HPCwire

Leading HPC
Solution Providers




















HPCwire >> Off the Wire

University of Tennessee Optimizes Cluster Management


Page:  1  of  2
1 | 2   All  »  

CHATTANOOGA, Tenn., Aug. 20 -- The University of Tennessee at Chattanooga (UTC) SimCenter has implemented the Intelligent Platform Management Interface (IPMI) -- reducing their operational costs by about $60,000 per year. The UTC SimCenter uses a high performance scientific supercomputing server cluster to run a computational engineering research and education center. Avocent IPMI technology pre-integrated within the majority of SimCenter servers allows IT staff to more rapidly access information about system components, manage power control, and monitor overall system hardware health remotely -- increasing server availability for their clients -- all from a single interface.

UTC Systems Administrator Wally Edmondson was spending a lot of his time on management issues such as powering on and off servers, maintaining temperature stability and viewing boot and OS console screens to help troubleshoot server errors within the SimCenter. Using IPMI changed this routine for the better.

"For anyone not using IPMI, they don't know what they are missing," said Edmondson. "There's a huge time saver you have already paid for just sitting under the covers of your cluster. Furthermore, using this agentless management approach responds to our need for expansion in that the amount of time to manage the cluster without IPMI might be so great that it would prevent us from expanding without hiring more people."

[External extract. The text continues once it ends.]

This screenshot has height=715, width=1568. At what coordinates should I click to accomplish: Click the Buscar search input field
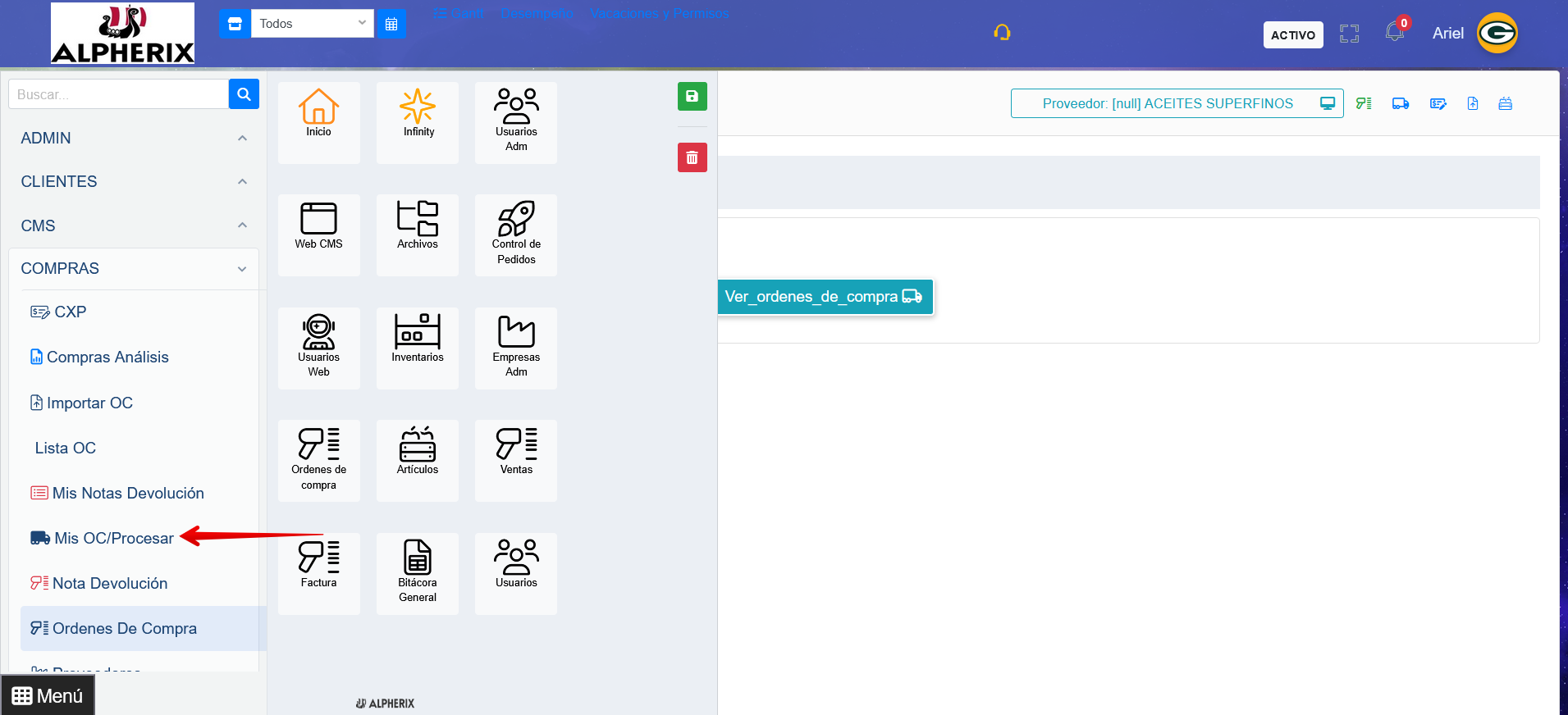pyautogui.click(x=119, y=94)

Becoming frustrated by the time-consuming and tedious process for manually managing the cluster, Edmondson set out to learn more about IPMI, a technology that he found out Avocent was pre-integrating within his Dell servers. Implementing a strategy that began in the fall of 2004 and that initially comprised a 33-node Microtronix Intel cluster, the UTC SimCenter has since added 508 Dell PowerEdge 1850 servers and PowerEdge 1855 Blade servers running Red Hat Linux 8.0. Although server clusters offer high performance, scalability and reliability, management can be very complex. Maintaining cluster availability was critical given the extremely high amount of computational power the cluster provided the faculty, students, Ph.D. candidates, researchers and off-site customers to conduct their research to get their jobs done.

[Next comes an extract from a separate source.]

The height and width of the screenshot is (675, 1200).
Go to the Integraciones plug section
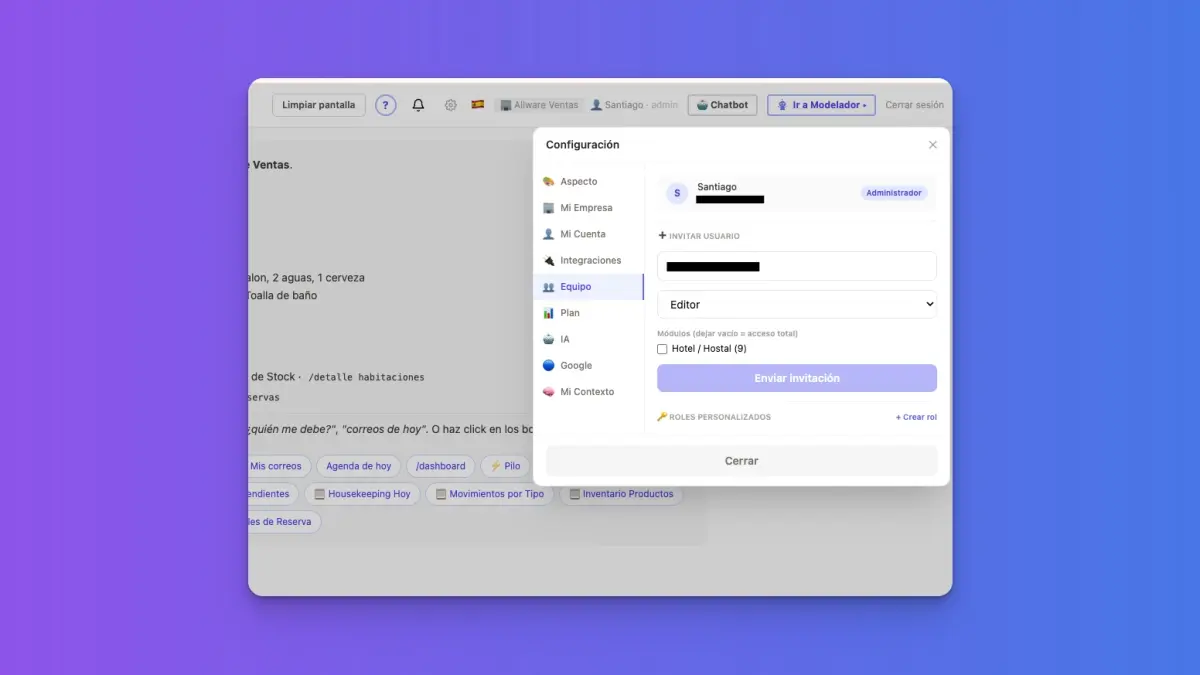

"When we first implemented the cluster, I had heard of IPMI but did not know about its features," added Edmondson. "I used to have to physically inspect each server, make a list on a piece of paper to which servers needed attention, and then return to my office and dispatch them one way or another. I spent a significant amount of time doing a lot of power cycling using the power buttons before tapping into IPMI's power. Now, in seconds, I can look at my monitor and identify and resolve any issues from my desk."

Using IPMI, Edmondson now has a common interface for accessing system components such as environmental sensors, chassis power control, viewing boot and Linux OS console screens, system identification and to analyze system event logs. By periodically reading temperature, voltage and fan readings, Edmondson can quickly identify fluctuations that might lead to rack hotspots - insights that can help determine optimal rack configurations within the UTC SimCenter.

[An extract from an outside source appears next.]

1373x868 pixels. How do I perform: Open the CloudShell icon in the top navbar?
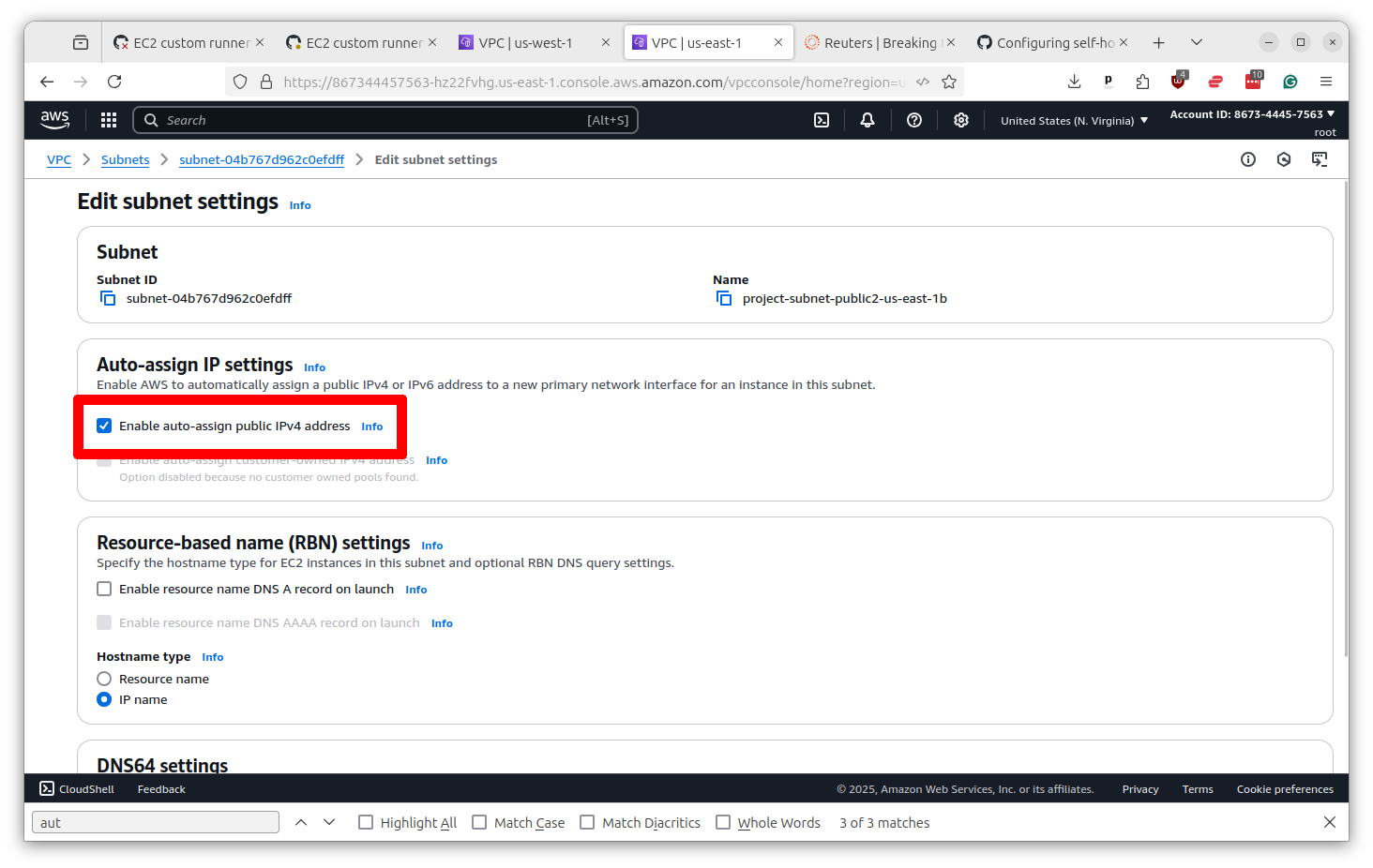coord(822,120)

IPMI was created by the IPMI forum back in 1998. It's an industry-wide management initiative that today has over 180-vendors including, AMD, Avocent, Dell, HP, IBM, Intel, Microsoft and SUN. These vendors work together to continually update and implement this open hardware management standard for servers and other systems such as storage, network and telecommunications equipment. In its third major release, IPMI 2.0 includes enhancements to, among others, authentication and encryption, Serial over LAN (SoL), Virtual LAN (VLAN) and blade support. An important characteristic of IPMI is that it is an open and flexible standard that can be supported across tower, pedestal, rack and blade servers -- irrespective of the hardware vendor or OS used. And by being pre-integrated within the device, it does not demand any extra management agent purchases -- an approach frequently described as agentless.

Because IPMI functions on a stand-alone chip (sometimes called a BMC -- Baseboard Management Controller -- or Service Processor) independent of the OS, BIOS and CPU, access to IPMI is still available even when the operating system is unresponsive. This capability complements existing agent-based management approaches that fail when an OS crashes. Having both agent and agentless approaches fills those operational gaps. Avocent works with Dell and other leading original equipment manufacturers (OEMs) to pre-integrate IPMI capabilities into server product lines, Recently, Avocent reached a significant milestone with approximately one server containing Avocent agentless management firmware purchased every 15 seconds.

"Our embedded IPMI is a valuable component in Avocent's broad set of management solutions" added Dave Perry, executive vice president, Avocent. "By complementing out-of-band management with in-band software for inventory, provisioning and security, customers can expect cost savings managing complex clusters and data centers."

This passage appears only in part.